Zum ersten Mal in der ezidischen Geschichte
Zum ersten Mal in ihrer Geschichte versuchen die Ezid:innen, die Initiative für sich selbst zu ergreifen und sich selbst zu bestimmen. Selbstbestimmung und eigene Sicherheits- und Verteidigungskräfte bedeuten für sie auch aufgrund der Geschichte der Genozide zum ersten Mal Sicherheit. Denn das letzte Beispiel hat gezeigt, dass sie von (fast) allen im Stich gelassen werden und sich auf niemanden verlassen können. Aber der Irak hat auf Druck der Türkei im Oktober 2020 eine Übereinkunft getroffen, nach welcher die ezidischen Selbstverteidigungseinheiten aufgelöst werden sollen und stattdessen wieder die irakische Armee und die Peschmerga in Şengal für Sicherheit sorgen sollen. Die türkische Luftwaffe fliegt immer wieder gezielte Luftangriffe auf menschliche und infrastrukturelle Ziele in Şengal, mit der Behauptung, die PKK anzugreifen. Aber nicht nur die Selbstverteidigungseinheiten sollen aufgelöst werden - weder der Irak noch die PDK möchten, dass etwas von der Selbstverwaltung in Şengal übrig bleibt. Die Ezid:innen weigern sich, wieder unter dem Joch der PDK und des irakischen Regimes zu leben. Und diese wollen den Wiederaufbau der Region und die Rückkehr der Ezid:innen weder unterstützen noch akzeptieren, solange die Selbstverwaltung nicht aufgelöst ist.
Die Hunde des IS
Unter diesen Umständen findet die Rückkehr der Geflüchteten aus Şengal nur langsam und rein in Selbstinitiative statt. Und so sind die Städte der Ezid:innen den Hunden überlassen, die vom IS hergebracht wurden. Die Ezid:innen selbst halten in Städten keine Haustiere.
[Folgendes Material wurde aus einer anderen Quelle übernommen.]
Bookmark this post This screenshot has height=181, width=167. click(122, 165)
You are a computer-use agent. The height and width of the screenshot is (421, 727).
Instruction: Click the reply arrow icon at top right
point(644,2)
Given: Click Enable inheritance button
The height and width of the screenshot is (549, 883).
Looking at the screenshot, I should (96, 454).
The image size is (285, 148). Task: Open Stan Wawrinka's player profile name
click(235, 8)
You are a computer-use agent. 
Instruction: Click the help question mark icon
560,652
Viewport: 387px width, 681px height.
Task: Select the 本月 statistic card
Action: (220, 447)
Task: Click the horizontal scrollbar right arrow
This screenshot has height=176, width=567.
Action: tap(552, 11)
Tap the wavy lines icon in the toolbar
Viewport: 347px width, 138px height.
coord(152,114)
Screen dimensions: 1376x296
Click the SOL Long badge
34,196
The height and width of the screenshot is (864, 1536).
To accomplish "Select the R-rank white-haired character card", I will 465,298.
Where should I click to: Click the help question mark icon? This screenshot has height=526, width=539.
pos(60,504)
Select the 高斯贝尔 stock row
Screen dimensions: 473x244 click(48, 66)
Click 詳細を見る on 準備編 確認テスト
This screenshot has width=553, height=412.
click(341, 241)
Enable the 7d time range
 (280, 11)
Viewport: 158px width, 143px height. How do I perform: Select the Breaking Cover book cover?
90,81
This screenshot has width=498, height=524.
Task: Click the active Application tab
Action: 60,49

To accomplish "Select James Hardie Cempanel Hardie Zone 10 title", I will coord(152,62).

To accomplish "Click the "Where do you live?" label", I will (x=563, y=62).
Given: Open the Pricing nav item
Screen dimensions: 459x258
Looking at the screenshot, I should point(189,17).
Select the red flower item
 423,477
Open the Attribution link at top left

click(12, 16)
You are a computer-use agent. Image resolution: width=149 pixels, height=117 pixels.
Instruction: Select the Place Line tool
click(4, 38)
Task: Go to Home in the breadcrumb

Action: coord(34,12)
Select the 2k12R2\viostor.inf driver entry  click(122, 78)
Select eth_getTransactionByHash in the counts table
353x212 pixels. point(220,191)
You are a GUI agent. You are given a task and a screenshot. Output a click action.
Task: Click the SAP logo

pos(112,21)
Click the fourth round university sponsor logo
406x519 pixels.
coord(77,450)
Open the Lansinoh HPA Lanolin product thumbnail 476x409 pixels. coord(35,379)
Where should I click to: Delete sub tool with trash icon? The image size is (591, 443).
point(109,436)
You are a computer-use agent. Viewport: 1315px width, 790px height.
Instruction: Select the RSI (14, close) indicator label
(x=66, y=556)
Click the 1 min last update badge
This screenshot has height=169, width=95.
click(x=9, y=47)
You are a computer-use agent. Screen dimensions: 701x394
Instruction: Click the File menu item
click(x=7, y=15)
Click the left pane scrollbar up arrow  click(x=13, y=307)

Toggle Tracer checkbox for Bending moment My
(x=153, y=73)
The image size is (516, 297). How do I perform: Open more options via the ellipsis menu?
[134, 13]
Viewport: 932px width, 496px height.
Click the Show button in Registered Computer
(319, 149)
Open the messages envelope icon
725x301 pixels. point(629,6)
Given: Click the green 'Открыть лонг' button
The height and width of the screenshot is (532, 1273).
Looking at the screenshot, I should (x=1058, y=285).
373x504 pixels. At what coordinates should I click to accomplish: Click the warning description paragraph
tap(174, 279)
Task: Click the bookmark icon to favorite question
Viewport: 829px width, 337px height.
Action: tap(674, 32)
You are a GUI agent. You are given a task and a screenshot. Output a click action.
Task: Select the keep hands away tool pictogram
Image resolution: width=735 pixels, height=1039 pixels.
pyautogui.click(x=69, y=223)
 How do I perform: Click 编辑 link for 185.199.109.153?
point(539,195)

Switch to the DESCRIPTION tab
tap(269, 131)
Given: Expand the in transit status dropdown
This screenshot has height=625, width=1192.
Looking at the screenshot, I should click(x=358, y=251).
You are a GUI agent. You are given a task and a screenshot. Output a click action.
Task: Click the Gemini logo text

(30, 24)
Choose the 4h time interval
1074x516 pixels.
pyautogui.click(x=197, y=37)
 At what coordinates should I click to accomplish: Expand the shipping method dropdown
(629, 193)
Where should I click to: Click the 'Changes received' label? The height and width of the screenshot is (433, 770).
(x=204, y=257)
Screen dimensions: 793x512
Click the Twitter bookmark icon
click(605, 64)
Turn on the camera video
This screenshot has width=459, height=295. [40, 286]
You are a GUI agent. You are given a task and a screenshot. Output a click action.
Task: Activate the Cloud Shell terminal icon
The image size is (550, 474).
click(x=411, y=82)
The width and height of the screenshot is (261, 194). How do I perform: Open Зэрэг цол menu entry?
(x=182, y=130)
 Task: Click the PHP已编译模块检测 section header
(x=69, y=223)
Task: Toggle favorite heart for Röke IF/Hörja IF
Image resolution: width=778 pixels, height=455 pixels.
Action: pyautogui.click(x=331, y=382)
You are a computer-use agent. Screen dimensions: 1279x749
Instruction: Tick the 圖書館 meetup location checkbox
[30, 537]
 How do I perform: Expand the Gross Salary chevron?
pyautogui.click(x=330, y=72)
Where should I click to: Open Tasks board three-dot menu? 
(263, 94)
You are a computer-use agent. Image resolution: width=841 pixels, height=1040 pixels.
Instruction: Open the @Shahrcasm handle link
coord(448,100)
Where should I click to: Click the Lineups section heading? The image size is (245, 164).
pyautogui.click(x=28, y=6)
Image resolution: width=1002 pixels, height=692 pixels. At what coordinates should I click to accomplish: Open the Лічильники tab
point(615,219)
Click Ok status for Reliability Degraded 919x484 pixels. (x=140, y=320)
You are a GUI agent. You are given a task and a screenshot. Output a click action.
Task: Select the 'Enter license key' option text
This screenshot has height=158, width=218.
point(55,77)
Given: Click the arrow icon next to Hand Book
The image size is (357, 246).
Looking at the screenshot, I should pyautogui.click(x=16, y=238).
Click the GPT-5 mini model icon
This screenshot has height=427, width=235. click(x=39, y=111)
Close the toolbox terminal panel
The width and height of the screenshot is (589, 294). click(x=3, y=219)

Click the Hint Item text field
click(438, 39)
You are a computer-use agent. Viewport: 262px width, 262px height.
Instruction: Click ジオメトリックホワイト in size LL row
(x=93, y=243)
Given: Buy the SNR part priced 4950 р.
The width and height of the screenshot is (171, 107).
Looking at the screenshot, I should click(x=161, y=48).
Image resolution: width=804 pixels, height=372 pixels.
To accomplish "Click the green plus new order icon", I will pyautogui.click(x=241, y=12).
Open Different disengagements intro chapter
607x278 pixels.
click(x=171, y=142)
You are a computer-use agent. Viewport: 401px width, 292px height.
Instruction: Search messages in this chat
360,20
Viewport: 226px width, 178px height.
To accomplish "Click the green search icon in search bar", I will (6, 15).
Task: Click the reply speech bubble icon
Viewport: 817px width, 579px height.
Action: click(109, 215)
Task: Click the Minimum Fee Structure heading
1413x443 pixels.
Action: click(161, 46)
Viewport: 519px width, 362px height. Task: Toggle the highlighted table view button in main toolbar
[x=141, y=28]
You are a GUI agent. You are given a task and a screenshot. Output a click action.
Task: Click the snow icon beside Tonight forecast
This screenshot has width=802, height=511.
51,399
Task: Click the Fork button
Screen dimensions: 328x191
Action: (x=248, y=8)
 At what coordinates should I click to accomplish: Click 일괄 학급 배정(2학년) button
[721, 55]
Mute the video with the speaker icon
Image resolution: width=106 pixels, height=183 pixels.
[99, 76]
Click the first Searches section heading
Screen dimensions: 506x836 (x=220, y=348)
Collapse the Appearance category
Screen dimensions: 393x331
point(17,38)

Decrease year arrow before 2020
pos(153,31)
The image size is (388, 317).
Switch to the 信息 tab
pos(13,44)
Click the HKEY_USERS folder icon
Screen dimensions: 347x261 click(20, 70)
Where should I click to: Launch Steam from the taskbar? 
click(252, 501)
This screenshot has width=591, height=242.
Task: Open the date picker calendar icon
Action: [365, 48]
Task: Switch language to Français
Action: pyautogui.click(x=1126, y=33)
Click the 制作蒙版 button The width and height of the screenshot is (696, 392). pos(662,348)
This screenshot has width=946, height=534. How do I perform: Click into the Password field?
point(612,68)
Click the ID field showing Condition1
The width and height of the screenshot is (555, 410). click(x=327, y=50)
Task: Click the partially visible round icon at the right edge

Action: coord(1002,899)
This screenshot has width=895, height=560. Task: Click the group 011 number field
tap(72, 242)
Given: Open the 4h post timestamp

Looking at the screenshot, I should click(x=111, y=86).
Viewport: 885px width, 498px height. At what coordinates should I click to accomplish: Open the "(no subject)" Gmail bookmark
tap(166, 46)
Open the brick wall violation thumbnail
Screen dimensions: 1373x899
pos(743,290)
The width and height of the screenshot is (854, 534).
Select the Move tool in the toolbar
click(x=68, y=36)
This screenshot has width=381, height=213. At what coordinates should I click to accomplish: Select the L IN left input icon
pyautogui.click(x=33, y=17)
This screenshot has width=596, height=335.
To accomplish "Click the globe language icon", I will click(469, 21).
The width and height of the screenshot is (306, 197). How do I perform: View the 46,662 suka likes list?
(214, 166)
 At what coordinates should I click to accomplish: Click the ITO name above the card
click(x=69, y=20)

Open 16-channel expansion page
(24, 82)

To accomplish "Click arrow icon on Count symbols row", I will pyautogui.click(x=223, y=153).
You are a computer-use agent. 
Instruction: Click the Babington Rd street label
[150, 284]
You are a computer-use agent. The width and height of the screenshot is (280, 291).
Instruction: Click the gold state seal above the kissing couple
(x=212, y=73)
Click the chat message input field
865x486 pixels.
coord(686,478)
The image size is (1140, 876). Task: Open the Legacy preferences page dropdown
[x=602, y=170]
Auch werden Tiere nur zum Verzehr geschlachtet oder als Nutztiere gehalten. In den Städten Şengals bellen nun die Hunde Tag und Nacht. „Die Hunde des IS“ werden sie genannt. Aber nach der ezidischen Lehre dürfen Tiere nicht einfach so getötet oder vertrieben werden. Der einzige Ort, an dem sich keine Hunde des IS befinden, ist Serdeşt. Die Hochebene hat ihre Bewohner:innen geschützt und ihre Bewohner:innen schützen sie. Deshalb entstehen die Siedlungen, die neu gebaut werden, hauptsächlich um Serdeşt herum. Der Grund hierfür ist offensichtlich.